Netflix released a film that has already become its most quietly devastating, most unforgettable addition in years. Titled My Name Is Sarah, it tells the true story of 13-year-old Sarah Blum, a Jewish girl from Warsaw who, in the span of a single afternoon in September 1939, watched her father, mother, and little brother dragged into the street and shot for refusing to surrender a hidden radio. What the Nazis took next was infinitely crueler: her name, her faith, her right to exist as herself.
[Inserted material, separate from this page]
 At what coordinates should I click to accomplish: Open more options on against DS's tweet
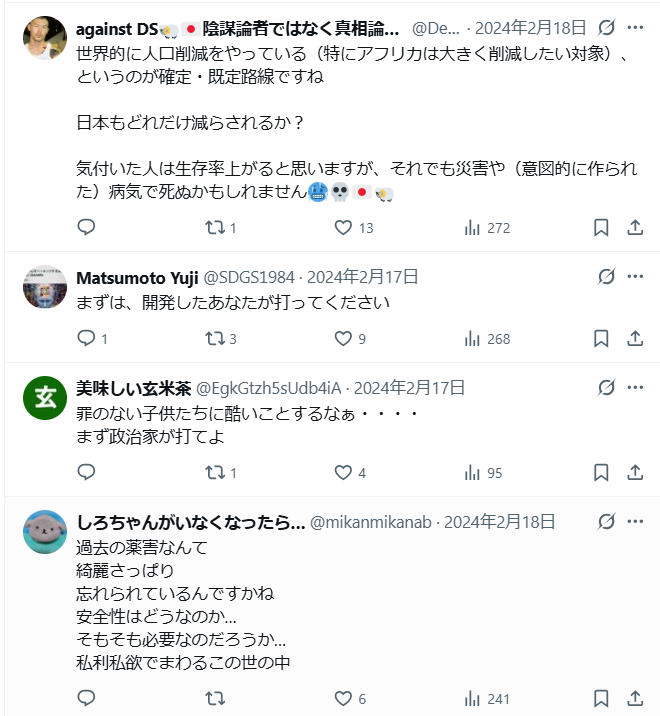[x=634, y=27]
The film opens with a sequence so merciless that audiences have reported needing to pause the stream just to breathe. We hear only Sarah’s ragged breathing and the distant crack of rifles. Ninety seconds later, everything she has ever known is gone. Within weeks she is shoved into the Warsaw Ghetto. Within months she is standing in a Catholic orphanage on the Aryan side, being handed a forged papers and a new identity: Maria Nowak. The Mother Superior’s whisper becomes the film’s haunting refrain: “From this moment forward, you were never born Jewish. One slip, one tear during the wrong prayer, one Yiddish word under your breath, and you are dead.”
What director Agnieszka Holland achieves over the next two hours is nothing short of a masterclass in sustained, suffocating dread. This is not the Holocaust of sweeping orchestras and last-minute miracles. This is the Holocaust of whispered rosary beads, carbolic soap, and the slow, methodical murder of a child’s soul so that her body might live. Holland, herself the daughter of survivors and the filmmaker behind masterpieces such as Europa Europa and In Darkness, has never gone this deep into the psychological cost of survival. The result is a film that feels less like historical drama and more like a slow-motion nightmare you cannot look away from.
At the center stands 15-year-old Polish actress Lilia Nowak in a performance already being called one of the greatest child acting turns in cinema history. She ages five years before our eyes, her face shifting from soft childhood roundness to something colder, harder, more terrifyingly adult. There is a forty-seven-second close-up roughly halfway through in which “Maria” must publicly denounce another Jewish girl to protect her cover. A single tear rolls down her cheek, yet her expression never changes. Critics have compared the moment to Ana Torrent’s stare in The Spirit of the Beehive, but with the added weight of knowing every second of silence could mean death.
The film refuses comforting myths. The nuns are not saints; some are quietly antisemitic, others simply exhausted by the moral impossible. A priest forges papers in exchange for absolute obedience. A Polish family hides her for three months and then trades her for a reward when the price goes up. Even the resistance fighters who eventually smuggle her out debate whether one teenage girl is worth risking the entire cell. The deepest betrayal, however, comes from within. In the film’s most unbearable scene, Sarah is briefly reunited with a childhood friend who survived Treblinka and recognizes her instantly. For one heartbeat, Sarah feels whole again. Then terror floods in. If this girl knows who she really is, others might too. In a choice no child should ever have to make, Sarah calls her friend a liar and watches her being led away. The camera stays on her face as the door closes. She does not cry. She has already forgotten how.
Early reviews have been unanimous in their reverence. The Guardian declared it “the most important Holocaust film since Son of Saul.” Variety called it “a masterpiece of restrained devastation that will haunt viewers for years.” The Hollywood Reporter warned, “You will not recover quickly, if at all.” At its world premiere at the 2025 Toronto International Film Festival, the closing credits rolled to total silence for nearly a minute before the audience rose in a twelve-minute standing ovation, many openly weeping in the aisles.
The real Sarah Blum, now in her late nineties and living anonymously in Israel under the name she was given in that orphanage eighty years ago, cooperated with the film on one condition: her current identity must remain forever secret. In her only filmed interview (face in shadow, voice altered), she says quietly, “I still wake up at night not knowing who I am. For eighty years I have answered to a name that is not mine. Sometimes I think Sarah died in 1939 and Maria simply kept walking.”
Agnieszka Holland, voice breaking at the TIFF press conference, called My Name Is Sarah the culmination of her life’s work. “We think we know these stories,” she said. “We know the trains, the camps, the statistics. We do not know what it costs a child to survive by murdering the child she was.”
My Name Is Sarah is not an easy watch, nor was it ever meant to be. There are no swelling strings when the war ends, no triumphant march into sunlight. There is only a girl who learned to un-become herself one prayer, one lie, one forgotten lullaby at a time, and who is still, eight decades later, waiting for a world safe enough to remember who she once was.
When the final frame fades to black, the screen remains silent for several seconds before white text appears:
“Sarah Blum is still alive. She has never spoken her real name in public. This film is the closest she will ever come.”
You will carry this story with you long after the credits roll. You will think of it when someone says “never again” too lightly. You will think of it when you teach your children about courage, about identity, about the price of simply existing.
Because somewhere, an old woman still answers to a stranger’s name, waiting for the day the world is safe enough for Sarah to come home.
My Name Is Sarah is now streaming on Netflix.